História de uma entrevista
Conheci Millôr Fernandes em 1990. Acabava o curso de Comunicação Social e, como todo jovem da década de 80, queria resgatar a liberdade perdida, queria ser ouvido, chamar a atenção, ser contra, exercitar o debate.
Passávamos as madrugadas discutindo a tirinha do Henfil, o texto do Moacyr Werneck de Castro e a coluna do Millôr.
Na época o Pasquim era a trincheira da liberdade e o Jornal do Brasil a referência do jornalismo livre.
Entre um “frelancer” e outro surgiu o projeto de escrever um livro de entrevistas O QUE ELES PENSAM ( Edições Tagore 1991 ) com personalidades da vida brasileira.

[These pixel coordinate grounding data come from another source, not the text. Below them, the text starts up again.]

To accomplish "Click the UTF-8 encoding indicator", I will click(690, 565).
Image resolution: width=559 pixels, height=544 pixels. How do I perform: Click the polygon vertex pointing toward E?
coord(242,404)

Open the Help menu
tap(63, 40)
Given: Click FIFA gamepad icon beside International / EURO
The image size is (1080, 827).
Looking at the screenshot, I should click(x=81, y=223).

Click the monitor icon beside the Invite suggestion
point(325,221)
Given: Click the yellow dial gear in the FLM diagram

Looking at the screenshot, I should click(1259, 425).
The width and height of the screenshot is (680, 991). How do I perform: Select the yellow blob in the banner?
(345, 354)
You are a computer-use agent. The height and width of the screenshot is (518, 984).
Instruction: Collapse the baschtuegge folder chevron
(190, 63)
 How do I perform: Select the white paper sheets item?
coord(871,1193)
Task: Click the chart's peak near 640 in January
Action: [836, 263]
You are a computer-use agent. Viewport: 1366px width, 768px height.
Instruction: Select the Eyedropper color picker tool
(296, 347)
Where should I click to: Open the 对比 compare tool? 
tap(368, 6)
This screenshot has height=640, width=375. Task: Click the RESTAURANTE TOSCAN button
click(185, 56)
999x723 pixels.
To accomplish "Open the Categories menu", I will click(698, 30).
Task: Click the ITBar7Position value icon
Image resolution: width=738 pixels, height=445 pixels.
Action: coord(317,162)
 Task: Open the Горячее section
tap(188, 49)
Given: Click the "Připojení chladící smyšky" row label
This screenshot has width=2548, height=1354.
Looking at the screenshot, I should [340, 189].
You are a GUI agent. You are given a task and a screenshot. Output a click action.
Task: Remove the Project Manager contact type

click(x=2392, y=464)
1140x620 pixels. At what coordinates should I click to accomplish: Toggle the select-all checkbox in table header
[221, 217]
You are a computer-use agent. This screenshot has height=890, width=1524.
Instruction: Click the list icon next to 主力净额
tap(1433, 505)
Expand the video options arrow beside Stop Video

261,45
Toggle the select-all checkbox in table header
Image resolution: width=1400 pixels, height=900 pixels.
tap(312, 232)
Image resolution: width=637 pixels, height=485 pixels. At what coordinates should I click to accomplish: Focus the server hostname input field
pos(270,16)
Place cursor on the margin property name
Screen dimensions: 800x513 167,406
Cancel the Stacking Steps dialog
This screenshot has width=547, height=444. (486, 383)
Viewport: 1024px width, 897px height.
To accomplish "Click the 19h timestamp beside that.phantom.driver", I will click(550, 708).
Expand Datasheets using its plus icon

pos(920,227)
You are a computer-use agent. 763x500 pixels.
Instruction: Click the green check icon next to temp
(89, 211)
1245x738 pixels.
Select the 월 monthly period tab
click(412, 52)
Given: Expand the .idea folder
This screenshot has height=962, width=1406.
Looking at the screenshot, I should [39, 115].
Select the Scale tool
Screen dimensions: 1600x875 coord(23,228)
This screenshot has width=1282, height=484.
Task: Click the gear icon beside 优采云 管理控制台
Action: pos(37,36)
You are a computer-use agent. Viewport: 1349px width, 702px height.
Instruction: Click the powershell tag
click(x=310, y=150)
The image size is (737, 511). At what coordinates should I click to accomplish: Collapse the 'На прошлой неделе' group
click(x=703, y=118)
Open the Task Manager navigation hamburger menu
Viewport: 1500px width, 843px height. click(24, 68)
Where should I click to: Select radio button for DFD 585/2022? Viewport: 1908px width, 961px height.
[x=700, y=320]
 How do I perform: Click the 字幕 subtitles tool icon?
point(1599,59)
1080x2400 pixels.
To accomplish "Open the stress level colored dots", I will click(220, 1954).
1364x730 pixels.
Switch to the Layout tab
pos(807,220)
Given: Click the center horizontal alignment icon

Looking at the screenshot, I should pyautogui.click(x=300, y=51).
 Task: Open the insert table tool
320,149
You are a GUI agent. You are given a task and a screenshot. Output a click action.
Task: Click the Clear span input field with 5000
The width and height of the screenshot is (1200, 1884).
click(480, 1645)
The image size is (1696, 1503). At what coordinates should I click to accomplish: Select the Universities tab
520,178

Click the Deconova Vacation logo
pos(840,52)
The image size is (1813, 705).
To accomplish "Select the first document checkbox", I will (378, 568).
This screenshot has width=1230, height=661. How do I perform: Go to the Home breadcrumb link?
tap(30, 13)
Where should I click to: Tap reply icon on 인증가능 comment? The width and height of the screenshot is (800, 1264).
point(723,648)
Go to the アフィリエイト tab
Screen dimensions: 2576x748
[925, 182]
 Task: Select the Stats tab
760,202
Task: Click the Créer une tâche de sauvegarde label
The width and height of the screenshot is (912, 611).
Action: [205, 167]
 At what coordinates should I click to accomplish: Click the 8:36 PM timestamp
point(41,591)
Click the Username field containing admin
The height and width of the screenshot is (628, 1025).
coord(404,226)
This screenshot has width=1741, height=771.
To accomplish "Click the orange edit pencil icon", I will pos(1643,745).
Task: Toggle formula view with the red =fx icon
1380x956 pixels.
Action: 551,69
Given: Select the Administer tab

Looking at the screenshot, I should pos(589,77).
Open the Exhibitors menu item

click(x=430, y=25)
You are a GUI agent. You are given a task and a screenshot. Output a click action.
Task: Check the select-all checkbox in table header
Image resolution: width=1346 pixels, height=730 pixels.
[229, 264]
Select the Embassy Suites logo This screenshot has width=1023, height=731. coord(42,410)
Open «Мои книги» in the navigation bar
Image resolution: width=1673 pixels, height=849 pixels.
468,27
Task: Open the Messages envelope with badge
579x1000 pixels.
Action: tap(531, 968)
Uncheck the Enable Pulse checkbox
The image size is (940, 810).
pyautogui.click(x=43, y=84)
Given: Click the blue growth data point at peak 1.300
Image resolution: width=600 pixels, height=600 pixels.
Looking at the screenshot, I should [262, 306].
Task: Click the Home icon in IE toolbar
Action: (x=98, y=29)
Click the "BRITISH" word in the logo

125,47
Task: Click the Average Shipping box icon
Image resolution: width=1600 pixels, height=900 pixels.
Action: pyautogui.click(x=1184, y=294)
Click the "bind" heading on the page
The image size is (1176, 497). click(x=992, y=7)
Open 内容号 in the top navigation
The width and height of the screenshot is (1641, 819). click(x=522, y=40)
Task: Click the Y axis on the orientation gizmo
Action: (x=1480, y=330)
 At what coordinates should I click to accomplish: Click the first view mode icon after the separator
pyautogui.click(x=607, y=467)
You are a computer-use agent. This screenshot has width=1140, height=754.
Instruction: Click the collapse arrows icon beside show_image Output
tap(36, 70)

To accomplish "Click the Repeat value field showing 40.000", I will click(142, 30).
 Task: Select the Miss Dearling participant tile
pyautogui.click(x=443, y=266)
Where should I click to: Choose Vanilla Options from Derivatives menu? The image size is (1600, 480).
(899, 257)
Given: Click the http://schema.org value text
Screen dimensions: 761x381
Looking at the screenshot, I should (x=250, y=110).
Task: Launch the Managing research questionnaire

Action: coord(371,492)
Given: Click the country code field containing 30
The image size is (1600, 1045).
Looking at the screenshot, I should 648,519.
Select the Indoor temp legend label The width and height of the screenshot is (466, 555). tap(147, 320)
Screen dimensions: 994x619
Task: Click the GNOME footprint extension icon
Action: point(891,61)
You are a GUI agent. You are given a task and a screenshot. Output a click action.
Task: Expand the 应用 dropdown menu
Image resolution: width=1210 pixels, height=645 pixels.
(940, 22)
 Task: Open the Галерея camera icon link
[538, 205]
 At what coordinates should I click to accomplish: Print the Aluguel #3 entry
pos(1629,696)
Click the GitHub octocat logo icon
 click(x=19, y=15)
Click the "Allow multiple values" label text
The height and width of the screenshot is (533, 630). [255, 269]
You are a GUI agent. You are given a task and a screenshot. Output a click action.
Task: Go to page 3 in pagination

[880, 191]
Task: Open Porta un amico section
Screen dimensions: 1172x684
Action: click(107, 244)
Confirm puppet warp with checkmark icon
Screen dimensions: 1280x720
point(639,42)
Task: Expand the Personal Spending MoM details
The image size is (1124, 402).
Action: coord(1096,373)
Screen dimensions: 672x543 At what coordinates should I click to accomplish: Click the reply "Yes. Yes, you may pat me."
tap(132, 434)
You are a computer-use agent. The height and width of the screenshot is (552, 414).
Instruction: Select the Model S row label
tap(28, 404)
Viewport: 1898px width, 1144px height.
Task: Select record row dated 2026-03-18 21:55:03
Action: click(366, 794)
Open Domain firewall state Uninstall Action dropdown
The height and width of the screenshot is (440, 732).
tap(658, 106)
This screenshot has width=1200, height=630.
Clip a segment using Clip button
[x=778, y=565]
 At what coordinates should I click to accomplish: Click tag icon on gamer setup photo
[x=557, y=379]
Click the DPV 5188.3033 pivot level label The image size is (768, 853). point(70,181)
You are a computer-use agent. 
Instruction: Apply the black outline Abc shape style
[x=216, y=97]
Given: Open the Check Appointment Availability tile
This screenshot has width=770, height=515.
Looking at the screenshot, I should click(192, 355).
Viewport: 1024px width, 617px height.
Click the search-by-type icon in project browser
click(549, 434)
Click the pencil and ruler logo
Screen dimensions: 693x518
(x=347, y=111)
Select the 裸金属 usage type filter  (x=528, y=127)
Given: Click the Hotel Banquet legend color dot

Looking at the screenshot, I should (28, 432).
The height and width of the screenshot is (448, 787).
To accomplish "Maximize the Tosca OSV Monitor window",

Parti com a cara, coragem e o gravador para arrancar dos entrevistados suas reminiscências, lembranças do passado remoto, trajetórias de vida, fracassos, sucessos, sonhos sepultados e projetos guardados.
Eu conhecia o Geraldinho Carneiro – que já havia entrevistado antes. Ele era amigo do Millôr. Pedi para o Geraldinho fazer a ponte e marcamos para domingo no final da tarde.
O encontro foi no seu estúdio em plena cobertura em Ipanema, na Vieira Souto. Uma vista inesquecível.
A simplicidade, o jeito despojado, bermuda e chinelo contrastavam com a exuberância do lugar.
Conversamos por mais de 4 horas. Millor foi uma personalidade aberta e carinhosa. Ele que já havia sido um estagiário, um garoto do Méier, subúrbio do Rio, abria espaço para falar com o jovem jornalista que insistia em cumprir a pauta da extensa entrevista.
Depois que a entrevista foi publicada ele teve um gesto que guardo até hoje.
Naquele tempo não tínhamos as facilidades da internet, email. O carteiro bate na minha porta e entrega o envelope bonito, papel fino, sofisticado. Ao abrir um cartão do Millôr de próprio punho, com desenho e assinatura.
O artista foi fiel a si mesmo. Abriu as portas do seu estúdio, estendeu a mão e depositou esperança nos olhos e flores nas mãos do jovem, aprendiz, iniciante ( como no desenho que fez e enviou ).